I think the same about relationship. We now have so many relationship tools that need teaching that we need, as he puts it (in relationship to new media):

We know that from plenty of studies of literate and illiterate people from the same culture—that reading and writing changes how your brain works. That only came about because of four or five years of deliberate practice and study…

I get inspired like this with Kevin Kelly usually because I like what he says about the future and tools, but sense that I have a psychological perspective that he, and the whole Edge buch miss.

The evolution of psyche.

Then I want to get writing.

I also like:

There’s this conundrum, this dilemma of remaining different while connected, because if you’re just different but not connected, there’s no power in that, and that’s actually easy to do, but can you remain different while connected? You’re different in certain degrees, yet you’re part of the uniform standard. So it’s like you don’t want to make up new words that don’t mean anything. You want to write a book that uses the standard words in the dictionary, so you’re going to be different while connected to the standard. You’re connected to the English language, but you’re going to be different with what the words say.

I suppose that is what we get heretics, they speak to powers they are connected with. Not just to the desert.

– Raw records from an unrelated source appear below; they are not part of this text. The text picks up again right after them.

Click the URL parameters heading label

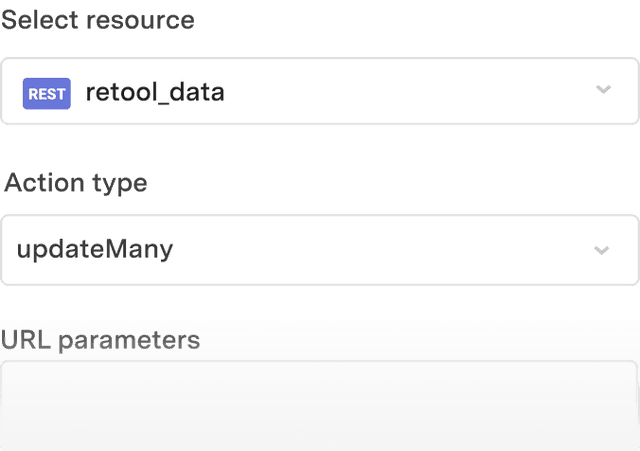tap(100, 340)
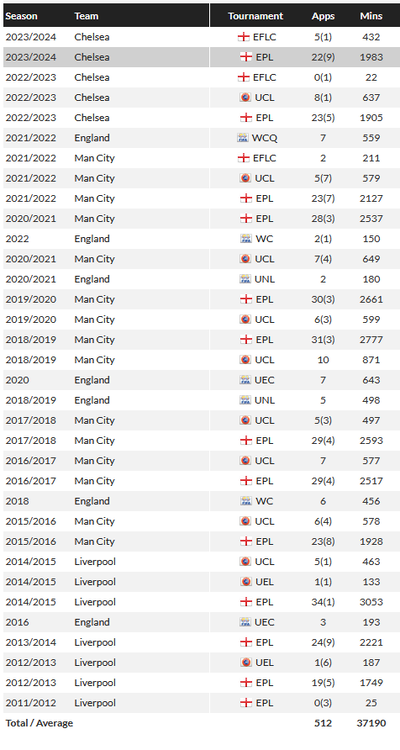Screen dimensions: 400x750
Task: Sort by Mins column header
Action: tap(371, 16)
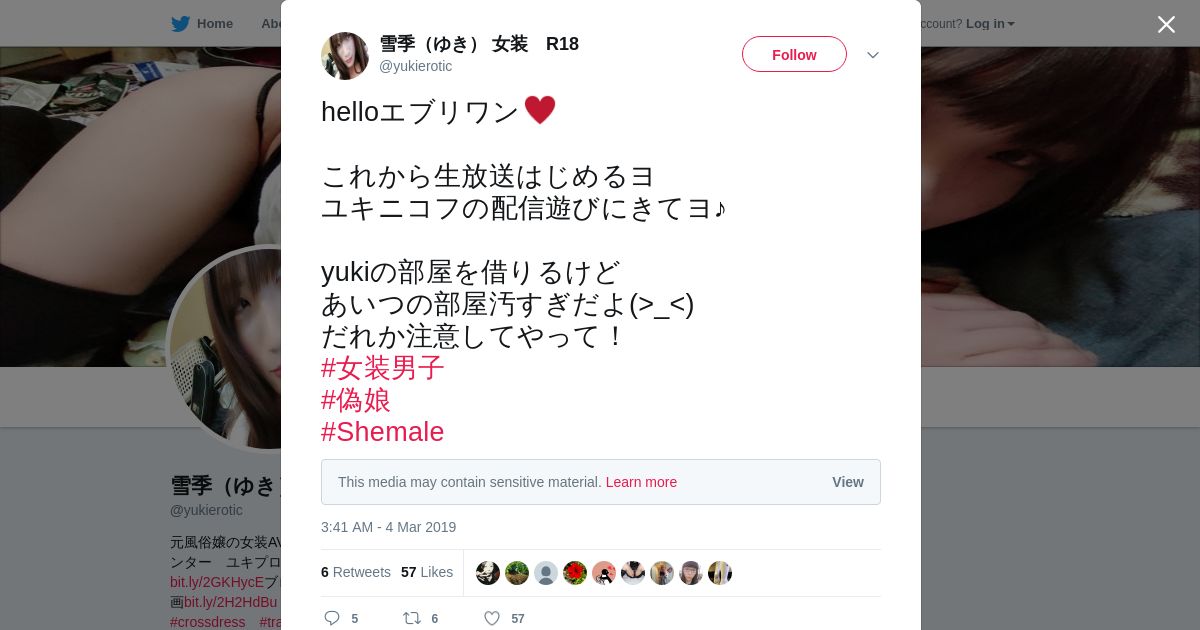Click the first liker's avatar

tap(488, 573)
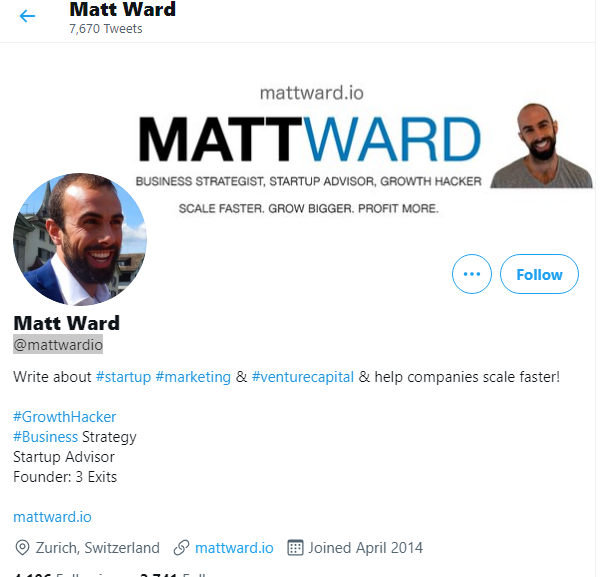The image size is (603, 577).
Task: Open the #startup hashtag
Action: pos(123,377)
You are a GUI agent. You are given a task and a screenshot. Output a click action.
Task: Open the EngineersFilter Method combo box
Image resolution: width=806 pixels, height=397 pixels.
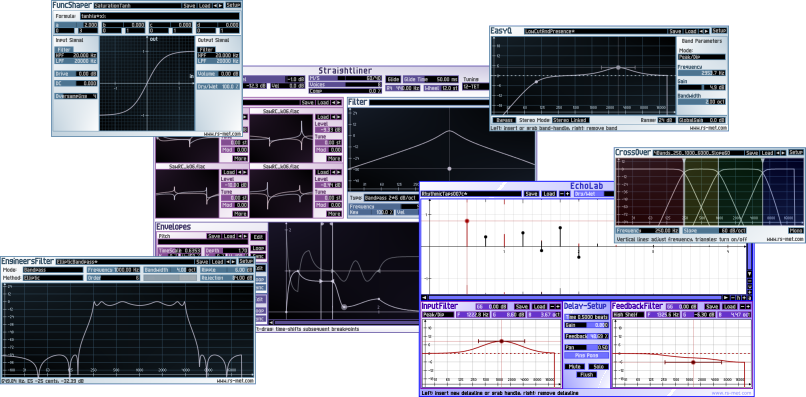pos(52,278)
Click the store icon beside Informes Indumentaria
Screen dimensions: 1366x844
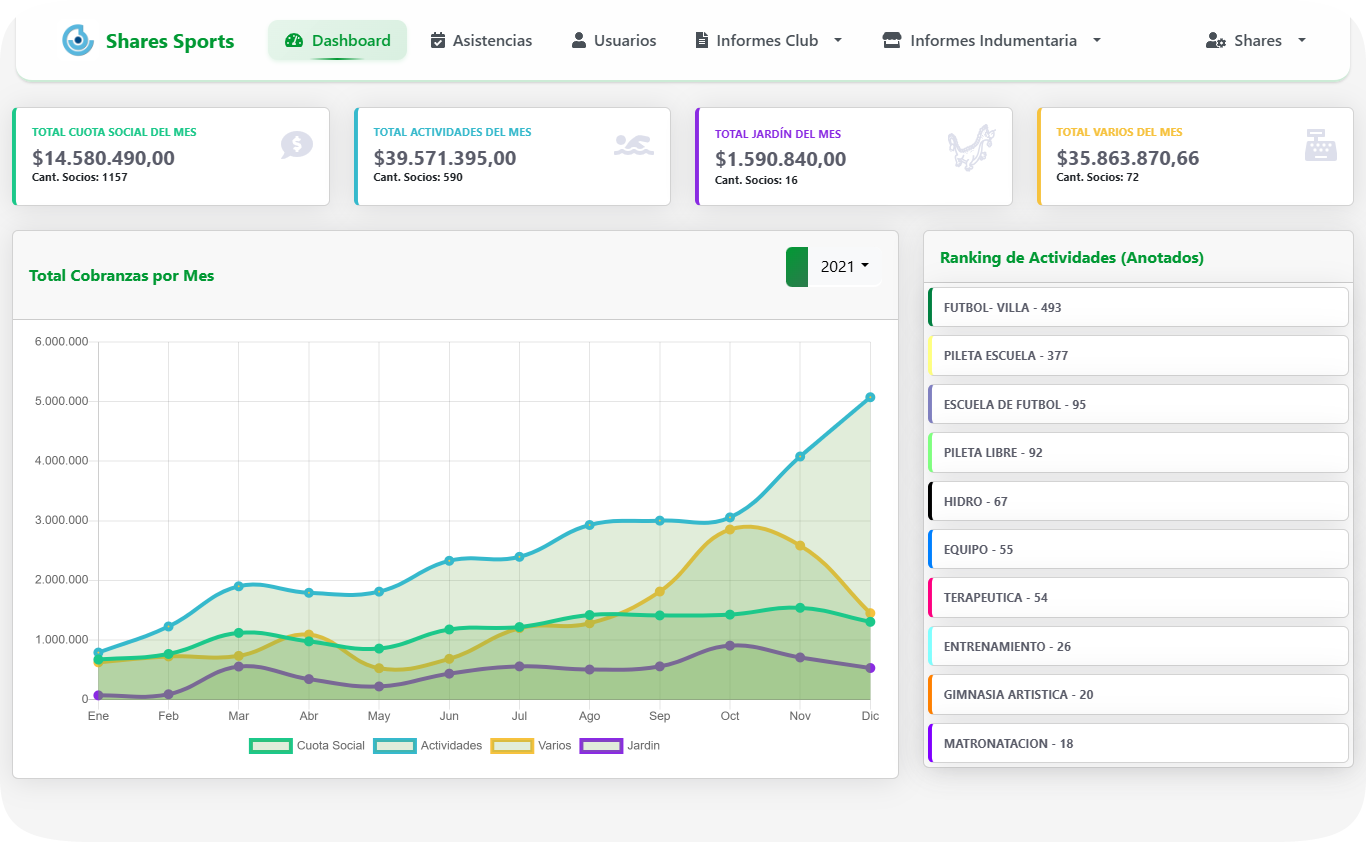pos(892,41)
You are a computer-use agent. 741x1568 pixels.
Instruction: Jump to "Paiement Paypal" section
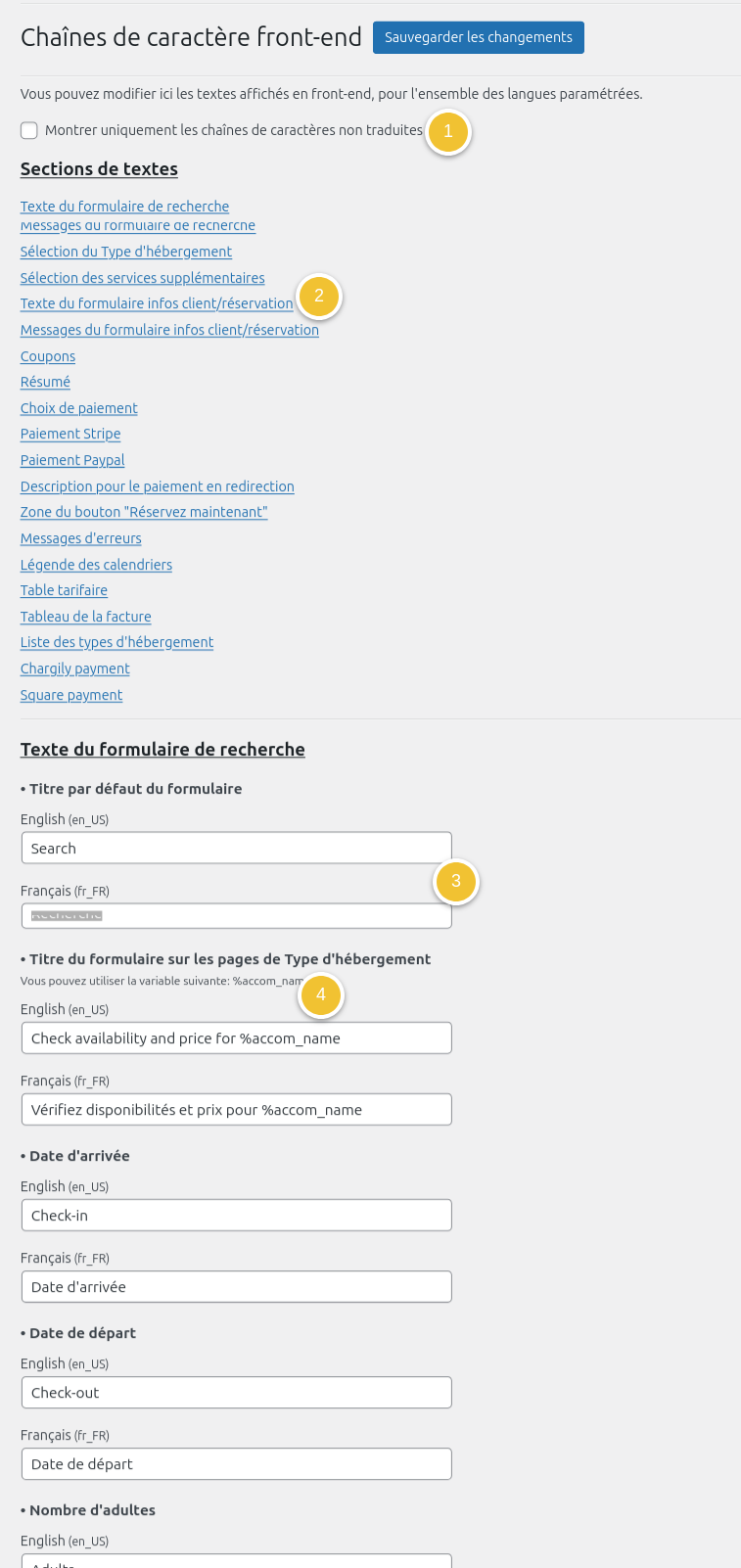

I now want to read the “new economy”

http://kk.org/books/KevinKelly-NewRules-withads.pdf

Language in couple therapy.

I am highly conscious of the language in couple therapy I do at the moment. I used to use the Imago language in couple therapy for many years. I was resistant to the rather ugly “sender and receiver” words.  Though not as accurate for what was actually happening I preferred talker and listener in the last few years.  However after listening to audios by Hedy Schleifer I’ve shifted to the “crossing the bridge” language of “visitor and host”.  As one client told me, that is a bit fruity, whatever that means.  

The thing is that is not just a change in language, but a whole different mode of being. Sending is a metaphor for posting something into space and it is then received like an email. This is not a metaphor that is very connecting. It also leaves the receiver wanting to respond… it invites reply.  Responding is close to reactivity, and replies are close to argument and debate.  

Host and visitor are quite different.  Each person is having a turn at the same time, one as visitor, on a trip to another land, as a learner, a witness as an explorer a learner.  The other as a host, a presenter, a storyteller.  with this metaphor for the work there is not the same need to coach appreciations… I just say, be a good host and be a good visitor, and immediately they say such things as “Thanks for inviting me into your world, I appreciate you taking the initiative, I know it might not be easy for you.”

In the visit I use the exact mirroring , summary, validation and empathy structures.

In every culture there is some protocol and ritual for crossing the bridge into another persons territory or space.  The protocols for visiting a neighbour apply.  The leave taking can be quite lovely.  I’ve heard people say.”Thank you for having me.”  or more fully, such things as: “Thank you for inviting me, I appreciate you showing me how things work in your land. I will be much more aware how not to stomp on those areas that are so sore.  I enjoyed meeting your little child and seeing how burdened your mother was while she had three under four.”

The language and the change facilitates dramatic enactment.  Show me your world is an action cue for sculptures and role reversals with the social and cultural atom.  

With maori clients and some other kiwis as well I have used some of the concepts from a meeting on a marae. The visitors are: manuhiri and the hosts the, the people of the land, the tangata whenua.

The depth of meaning of the pōwhiri or welcome could well be used to make the crossing into each others worlds more meaningful. For example the concept of Pōwhiri – the Māori welcome carries with it all the richness of the english word dialogue and more: “… po can be translated as a venture into ‘the unknown’ or a new experience, while whiri is derived from whiriwhiri meaning the act or experience of exchanging information and knowledge.